Hemp. My absolute favorite material for making bodices. I adore the contrast with silk, the way the smooth, sheer, impalpable chiffons contrast with the rough grainy antiqueness of the vintage hemp.
I collect these one of a kind pieces at vintage markets across northern Italy, they are old, sometimes dating back to the mid 1800. They are handwoven, hand spun, the perfect shade of natural ivory.
After carefully soaking and washing these, we roll them up and store them for future use. They are precious, as no one makes these anymore and will one day be gone.
They were made for the dowries of brides, to be cut as needed, finished by hand, and often embroidered with the couple’s family monogram. Common uses were face towels, napkins, table cloths, bed sheets, beautiful lace-edged night gowns, underwear, aprons.

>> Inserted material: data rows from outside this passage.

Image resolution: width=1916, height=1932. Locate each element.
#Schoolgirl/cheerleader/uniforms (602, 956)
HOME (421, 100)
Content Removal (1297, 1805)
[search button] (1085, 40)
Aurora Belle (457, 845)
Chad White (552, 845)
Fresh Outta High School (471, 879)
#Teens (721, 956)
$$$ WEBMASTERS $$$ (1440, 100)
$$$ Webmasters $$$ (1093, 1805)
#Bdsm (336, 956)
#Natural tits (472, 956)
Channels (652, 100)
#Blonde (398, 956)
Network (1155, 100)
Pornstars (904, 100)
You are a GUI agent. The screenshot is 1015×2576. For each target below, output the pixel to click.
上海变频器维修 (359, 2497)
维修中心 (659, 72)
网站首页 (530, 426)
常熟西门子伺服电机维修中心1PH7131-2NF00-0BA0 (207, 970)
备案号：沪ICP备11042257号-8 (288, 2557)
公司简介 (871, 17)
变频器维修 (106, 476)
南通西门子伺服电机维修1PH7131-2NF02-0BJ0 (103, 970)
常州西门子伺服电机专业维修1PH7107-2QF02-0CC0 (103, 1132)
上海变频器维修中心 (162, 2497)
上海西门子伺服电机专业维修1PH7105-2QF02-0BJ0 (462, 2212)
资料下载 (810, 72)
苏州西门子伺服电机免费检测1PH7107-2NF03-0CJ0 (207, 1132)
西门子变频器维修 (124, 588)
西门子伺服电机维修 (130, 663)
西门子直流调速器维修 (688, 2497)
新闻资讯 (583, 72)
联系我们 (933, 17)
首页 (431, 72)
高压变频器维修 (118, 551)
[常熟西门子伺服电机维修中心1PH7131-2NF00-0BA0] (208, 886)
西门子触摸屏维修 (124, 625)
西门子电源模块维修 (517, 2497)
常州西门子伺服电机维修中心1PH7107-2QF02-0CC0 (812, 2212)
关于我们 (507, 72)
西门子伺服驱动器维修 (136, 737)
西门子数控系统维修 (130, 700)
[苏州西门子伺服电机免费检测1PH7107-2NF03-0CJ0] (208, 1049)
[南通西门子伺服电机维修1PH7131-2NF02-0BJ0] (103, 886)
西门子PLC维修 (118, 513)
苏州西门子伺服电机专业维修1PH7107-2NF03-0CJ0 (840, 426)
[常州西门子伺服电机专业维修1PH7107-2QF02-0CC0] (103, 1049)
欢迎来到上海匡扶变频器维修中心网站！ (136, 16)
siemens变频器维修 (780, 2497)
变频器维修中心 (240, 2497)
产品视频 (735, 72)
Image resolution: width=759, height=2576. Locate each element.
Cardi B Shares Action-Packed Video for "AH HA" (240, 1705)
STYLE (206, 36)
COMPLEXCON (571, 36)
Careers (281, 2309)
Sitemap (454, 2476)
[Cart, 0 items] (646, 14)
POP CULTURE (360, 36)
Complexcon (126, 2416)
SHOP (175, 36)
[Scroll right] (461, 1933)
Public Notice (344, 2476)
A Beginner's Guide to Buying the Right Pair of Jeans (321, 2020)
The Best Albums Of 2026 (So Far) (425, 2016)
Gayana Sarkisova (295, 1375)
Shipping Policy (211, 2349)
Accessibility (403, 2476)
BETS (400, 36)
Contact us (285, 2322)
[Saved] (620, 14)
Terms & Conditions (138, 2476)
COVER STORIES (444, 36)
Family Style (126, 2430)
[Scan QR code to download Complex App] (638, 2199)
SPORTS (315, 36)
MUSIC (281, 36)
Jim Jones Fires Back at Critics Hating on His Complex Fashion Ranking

They are the perfect weight and texture to make fitted and boned bodices, the plain weave and thick texture provides a supple, pliable material which is a dream to work with.
Here are a few examples of designs that feature hemp, and a some photos of brides who chose to wear it:
• The ever beloved Papaver, worn by Maria, Alexandra, Indy, and by Emma
• The fairylike Agapanthus worn by Francesca and by Cailean,
• Helianthus, worn by Amaya and by Serena
• Simple, ethereal Tilia, one of my first designs and still a favorite years later, worn by Jenny, Lauren, Chiara, and by this sweet hippie baby bump
The ones that have a less beautiful hue of ivory we use as innermost layer, the interlining, sandwiched between the silk lining and the outer fashion fabric (sometimes silk shantung or satin). So if you choose a design with a bodice, know that inside, is a piece of Italian history. We got you covered with your #somethingold!